• **Exercise goal**: Return the passage about God's method of demolition word for word, in full.

God’s method of demolition was what was so disconcerting and often confusing to me. He kept giving me opportunities to smash the stronghold by allowing me to feel all the things I had felt before, all the feelings I built the stronghold for in the first place. What I didn’t realize was that he was giving me the opportunity to choose differently, to choose to trust his word, to trust that HE would protect me and that I didn’t have to do it myself. He was giving me opportunity to choose His way instead of mine. Opportunity to see that my way doesn’t work and has never worked-it had only ever caused me more pain. But I got lost in the feelings. How could God keep letting me relive my worst fears? Fears of rejection and people not approving of me, people not respecting me, and people not wanting me. He allowed circumstance after circumstance to continually recreate the SAME feelings. It hurt so much that I was convinced God did not love me and that He did not want to protect me. It was by different people for different reasons but it all felt the same-I have to believe by God’s own design. He was going to keep allowing the same things to happen to me until I conquered them with his divine power, not with my worldly defenses that I set up against the knowledge of God but by TAKING CAPTIVE EVERY THOUGHT AND MAKING IT OBEDIENT to the word of God-Jesus Christ (John 1:1-14). I had to choose to take truth back by holding to the teachings of Christ and to stop listening to the lies of Satan by choosing to defend myself my way. When I was able to do that, I was once again freed by the grace and power of the divine word of God. It is without a doubt the only weapon that can free us from our own self-made prisons of sin and doubt. Perhaps one of the greatest lessons learned is that I must make the word of God my standard, especially in the places where I hurt the most. That is the only thing in existence that can truly heal me. All other healing is short-lived, self-medicating half-truths that will chain my soul forever.

(Collected data)
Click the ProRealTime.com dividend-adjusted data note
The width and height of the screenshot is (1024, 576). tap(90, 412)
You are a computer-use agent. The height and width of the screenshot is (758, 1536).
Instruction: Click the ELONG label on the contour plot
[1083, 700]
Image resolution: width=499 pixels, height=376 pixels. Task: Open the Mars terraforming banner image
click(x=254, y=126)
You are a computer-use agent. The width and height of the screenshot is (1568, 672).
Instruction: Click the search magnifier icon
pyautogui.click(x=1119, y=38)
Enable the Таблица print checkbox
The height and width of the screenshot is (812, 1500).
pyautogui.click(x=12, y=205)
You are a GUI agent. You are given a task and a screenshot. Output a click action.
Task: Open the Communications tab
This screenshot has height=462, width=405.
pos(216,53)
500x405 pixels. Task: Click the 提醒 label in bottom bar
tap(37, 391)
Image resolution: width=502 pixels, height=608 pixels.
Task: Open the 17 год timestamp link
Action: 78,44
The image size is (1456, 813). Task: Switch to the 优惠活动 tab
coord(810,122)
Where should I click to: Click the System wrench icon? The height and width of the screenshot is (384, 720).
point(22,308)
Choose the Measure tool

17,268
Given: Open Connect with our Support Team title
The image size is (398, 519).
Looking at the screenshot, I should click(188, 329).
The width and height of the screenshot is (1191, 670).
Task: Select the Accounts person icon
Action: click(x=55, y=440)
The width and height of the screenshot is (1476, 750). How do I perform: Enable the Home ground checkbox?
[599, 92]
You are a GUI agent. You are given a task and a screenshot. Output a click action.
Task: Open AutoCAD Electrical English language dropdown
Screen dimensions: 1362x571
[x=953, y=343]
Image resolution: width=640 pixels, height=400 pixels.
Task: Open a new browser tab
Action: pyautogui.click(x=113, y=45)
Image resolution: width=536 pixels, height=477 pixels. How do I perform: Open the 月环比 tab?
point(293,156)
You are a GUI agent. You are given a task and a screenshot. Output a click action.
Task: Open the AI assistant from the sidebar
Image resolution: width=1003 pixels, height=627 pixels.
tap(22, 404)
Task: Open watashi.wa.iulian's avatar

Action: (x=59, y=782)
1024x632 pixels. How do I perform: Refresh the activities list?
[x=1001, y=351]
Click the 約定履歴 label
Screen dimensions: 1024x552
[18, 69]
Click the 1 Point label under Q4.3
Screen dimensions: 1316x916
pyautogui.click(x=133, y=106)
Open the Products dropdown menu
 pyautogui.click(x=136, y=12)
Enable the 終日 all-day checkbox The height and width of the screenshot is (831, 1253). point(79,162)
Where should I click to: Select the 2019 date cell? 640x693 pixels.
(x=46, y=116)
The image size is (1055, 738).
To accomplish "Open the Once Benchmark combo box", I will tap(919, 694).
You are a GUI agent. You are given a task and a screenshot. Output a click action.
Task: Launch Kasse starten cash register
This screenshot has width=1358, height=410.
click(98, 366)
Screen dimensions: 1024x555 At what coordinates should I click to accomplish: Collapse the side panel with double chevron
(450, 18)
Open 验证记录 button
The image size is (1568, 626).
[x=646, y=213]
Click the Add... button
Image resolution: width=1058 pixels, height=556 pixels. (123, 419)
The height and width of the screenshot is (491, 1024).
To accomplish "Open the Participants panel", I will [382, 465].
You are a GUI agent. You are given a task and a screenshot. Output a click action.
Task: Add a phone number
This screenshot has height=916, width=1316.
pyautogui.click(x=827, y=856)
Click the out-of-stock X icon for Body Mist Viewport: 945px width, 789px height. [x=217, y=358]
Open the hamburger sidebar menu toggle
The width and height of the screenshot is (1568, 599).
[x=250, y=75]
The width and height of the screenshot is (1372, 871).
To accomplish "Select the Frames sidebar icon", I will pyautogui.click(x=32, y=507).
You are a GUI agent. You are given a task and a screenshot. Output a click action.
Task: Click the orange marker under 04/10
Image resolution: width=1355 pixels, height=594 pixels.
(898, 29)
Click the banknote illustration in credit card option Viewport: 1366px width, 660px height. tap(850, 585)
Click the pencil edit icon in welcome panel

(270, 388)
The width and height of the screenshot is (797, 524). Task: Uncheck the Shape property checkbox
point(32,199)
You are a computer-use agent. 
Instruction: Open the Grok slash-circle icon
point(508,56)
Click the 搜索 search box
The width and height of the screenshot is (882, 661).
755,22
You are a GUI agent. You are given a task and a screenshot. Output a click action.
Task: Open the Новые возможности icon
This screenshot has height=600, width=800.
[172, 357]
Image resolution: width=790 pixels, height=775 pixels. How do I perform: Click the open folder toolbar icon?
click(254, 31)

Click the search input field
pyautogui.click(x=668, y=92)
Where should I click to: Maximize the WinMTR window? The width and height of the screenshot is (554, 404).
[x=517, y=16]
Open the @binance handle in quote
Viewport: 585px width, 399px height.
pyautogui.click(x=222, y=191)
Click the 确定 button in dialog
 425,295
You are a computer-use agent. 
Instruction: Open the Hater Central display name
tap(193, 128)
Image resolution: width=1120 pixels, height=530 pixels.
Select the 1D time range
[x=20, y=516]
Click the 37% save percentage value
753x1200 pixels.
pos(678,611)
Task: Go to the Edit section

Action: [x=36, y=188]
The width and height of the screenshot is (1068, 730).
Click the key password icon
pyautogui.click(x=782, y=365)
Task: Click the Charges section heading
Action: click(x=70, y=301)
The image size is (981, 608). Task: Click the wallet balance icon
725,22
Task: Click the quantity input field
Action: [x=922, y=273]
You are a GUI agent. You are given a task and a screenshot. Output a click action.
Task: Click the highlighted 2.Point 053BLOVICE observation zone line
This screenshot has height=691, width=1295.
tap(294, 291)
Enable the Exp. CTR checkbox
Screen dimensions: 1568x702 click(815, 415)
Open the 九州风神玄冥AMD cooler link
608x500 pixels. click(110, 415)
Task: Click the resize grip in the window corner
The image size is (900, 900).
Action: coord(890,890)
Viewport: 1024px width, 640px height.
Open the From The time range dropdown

• **Completed exercise**:
God’s method of demolition was what was so disconcerting and often confusing to me. He kept giving me opportunities to smash the stronghold by allowing me to feel all the things I had felt before, all the feelings I built the stronghold for in the first place. What I didn’t realize was that he was giving me the opportunity to choose differently, to choose to trust his word, to trust that HE would protect me and that I didn’t have to do it myself. He was giving me opportunity to choose His way instead of mine. Opportunity to see that my way doesn’t work and has never worked-it had only ever caused me more pain. But I got lost in the feelings. How could God keep letting me relive my worst fears? Fears of rejection and people not approving of me, people not respecting me, and people not wanting me. He allowed circumstance after circumstance to continually recreate the SAME feelings. It hurt so much that I was convinced God did not love me and that He did not want to protect me. It was by different people for different reasons but it all felt the same-I have to believe by God’s own design. He was going to keep allowing the same things to happen to me until I conquered them with his divine power, not with my worldly defenses that I set up against the knowledge of God but by TAKING CAPTIVE EVERY THOUGHT AND MAKING IT OBEDIENT to the word of God-Jesus Christ (John 1:1-14). I had to choose to take truth back by holding to the teachings of Christ and to stop listening to the lies of Satan by choosing to defend myself my way. When I was able to do that, I was once again freed by the grace and power of the divine word of God. It is without a doubt the only weapon that can free us from our own self-made prisons of sin and doubt. Perhaps one of the greatest lessons learned is that I must make the word of God my standard, especially in the places where I hurt the most. That is the only thing in existence that can truly heal me. All other healing is short-lived, self-medicating half-truths that will chain my soul forever.